(Dataset entries)
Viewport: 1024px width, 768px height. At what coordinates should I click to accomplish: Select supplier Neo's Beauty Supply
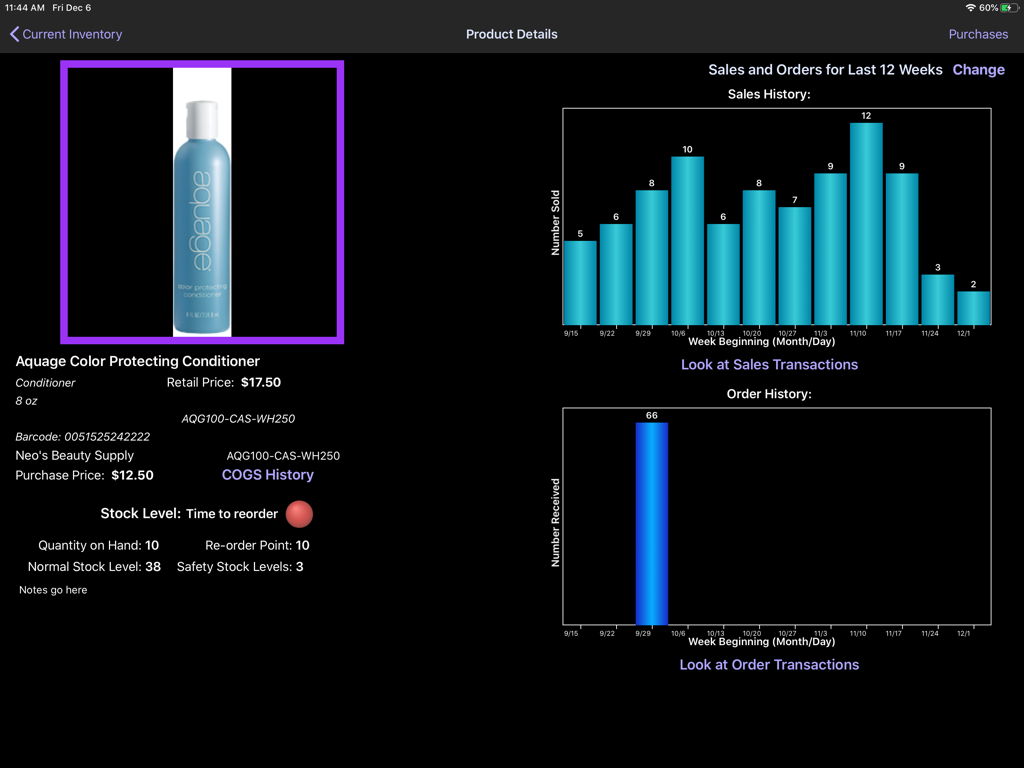pos(74,455)
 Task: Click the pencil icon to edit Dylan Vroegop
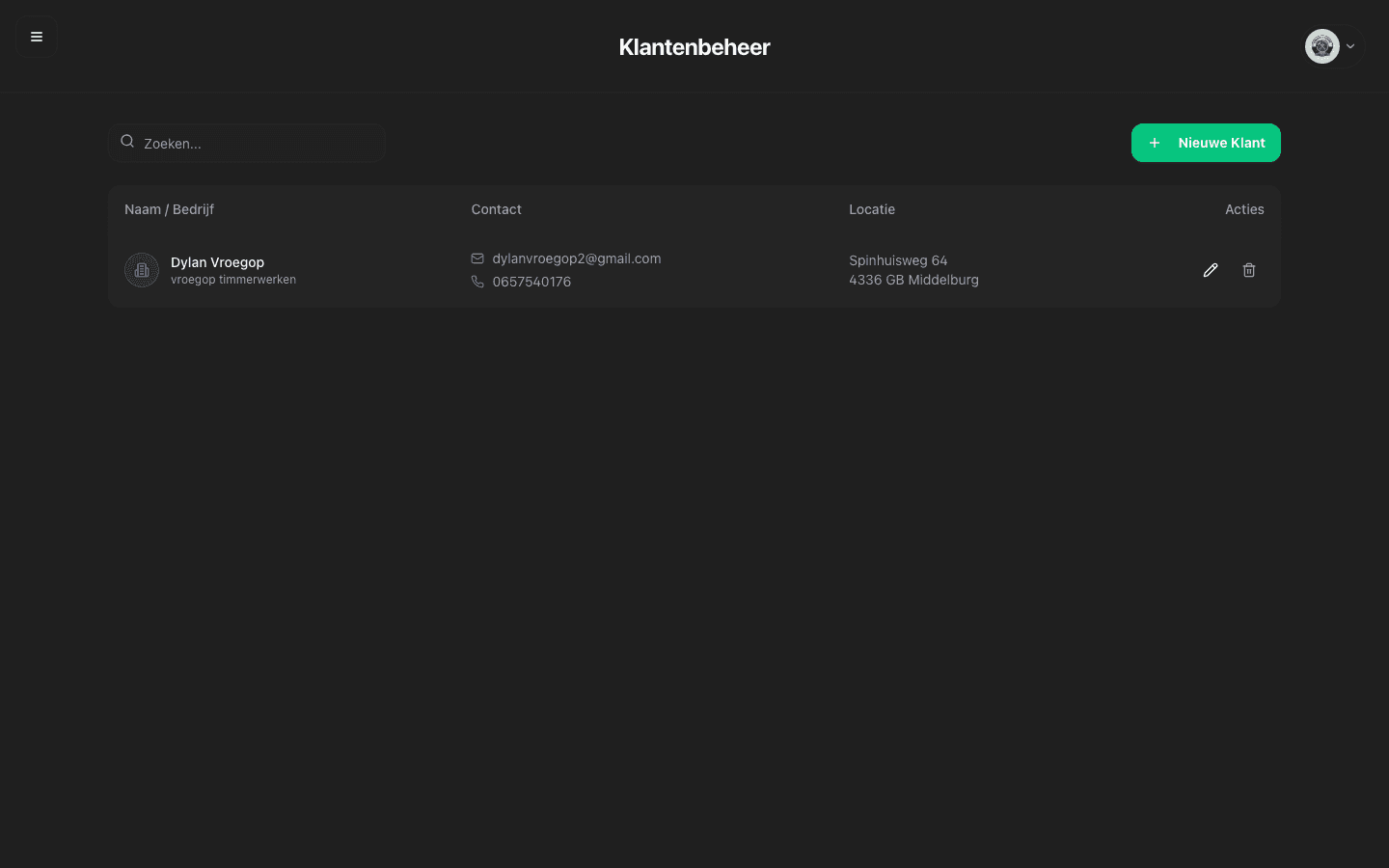point(1211,270)
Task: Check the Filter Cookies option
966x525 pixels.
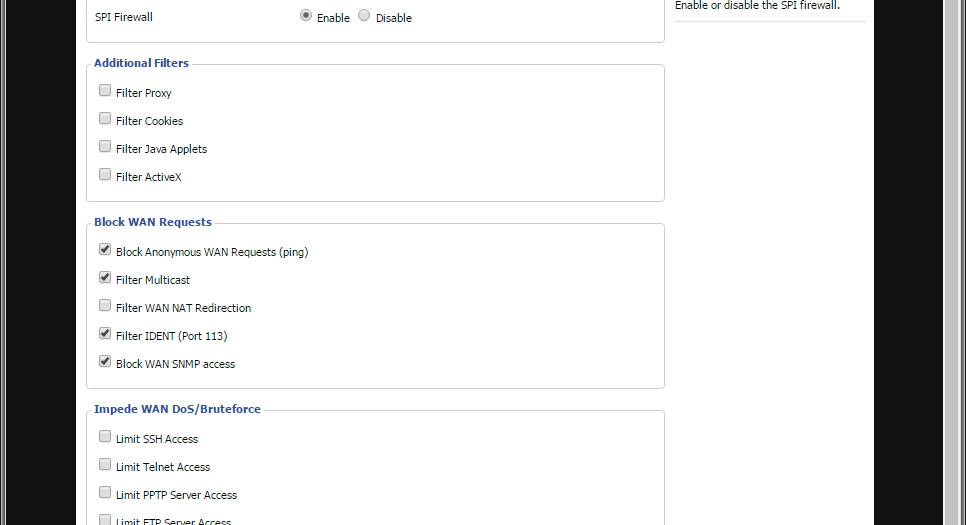Action: (x=105, y=119)
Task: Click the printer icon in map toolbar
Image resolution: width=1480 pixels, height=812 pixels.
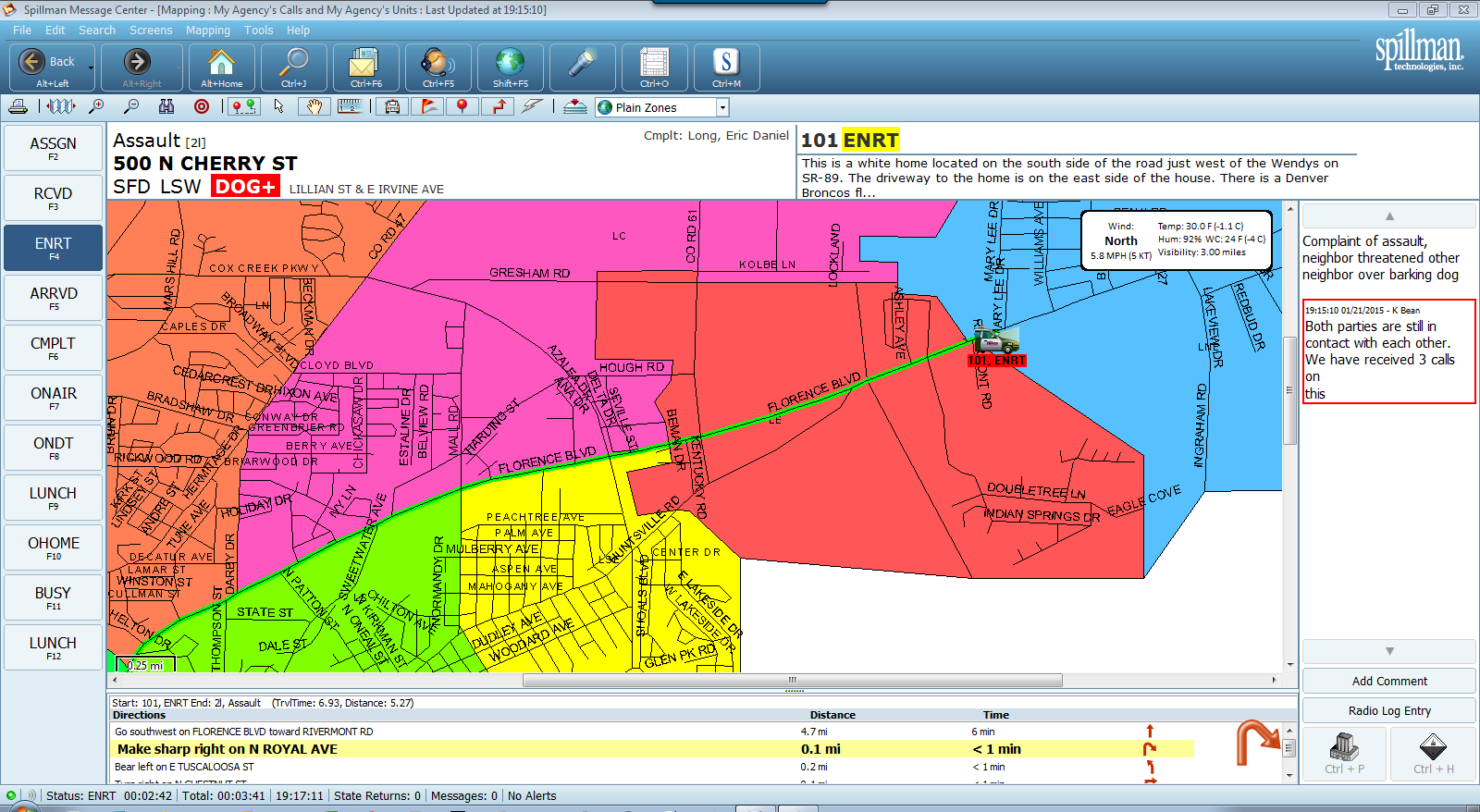Action: click(18, 107)
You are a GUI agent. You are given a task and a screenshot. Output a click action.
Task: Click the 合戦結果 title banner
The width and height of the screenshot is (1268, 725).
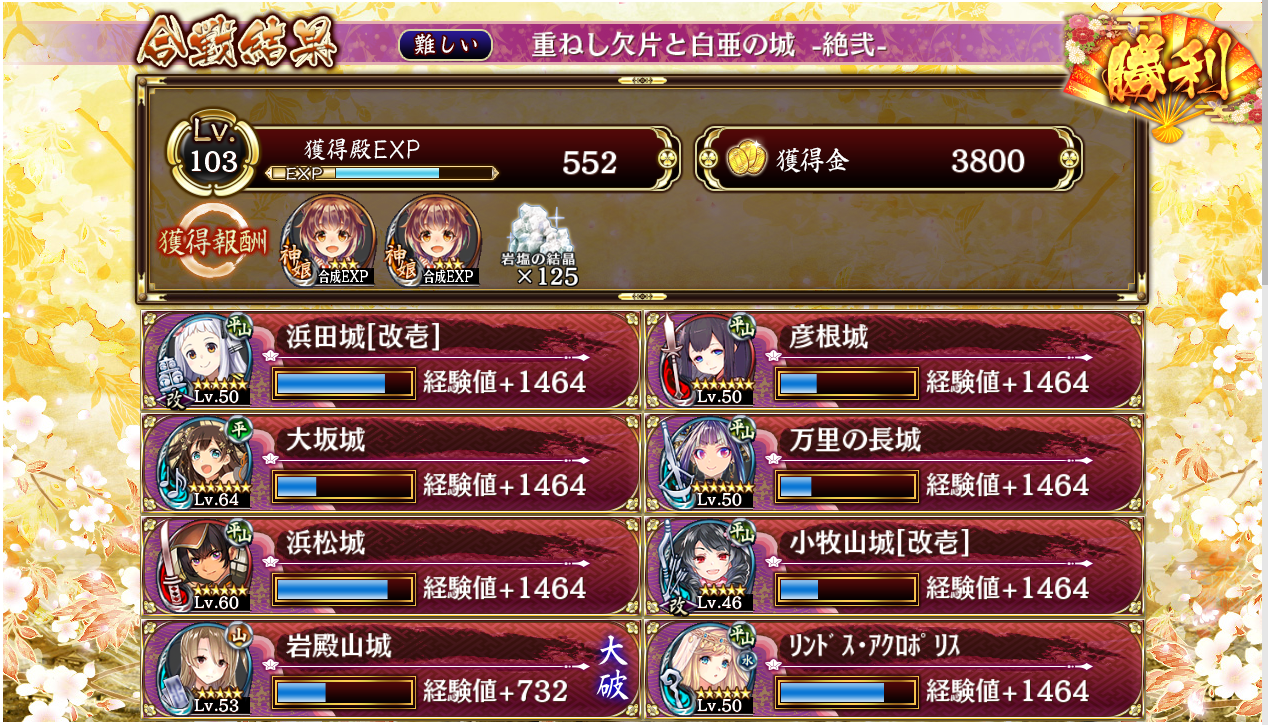(237, 42)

**Task prompt**. Please reproduce exactly, and nothing more, the lines from the one containing "Task: Check the Filter Cookies option" through the last line of the entries, both included; pictures stay out.

**Exercise response**.
Task: Check the Filter Cookies option
966x525 pixels.
Action: (x=105, y=119)
Task: Click the printer icon in map toolbar
Image resolution: width=1480 pixels, height=812 pixels.
Action: click(18, 107)
You are a GUI agent. You are given a task and a screenshot. Output a click action.
Task: Click the 合戦結果 title banner
The width and height of the screenshot is (1268, 725).
(237, 42)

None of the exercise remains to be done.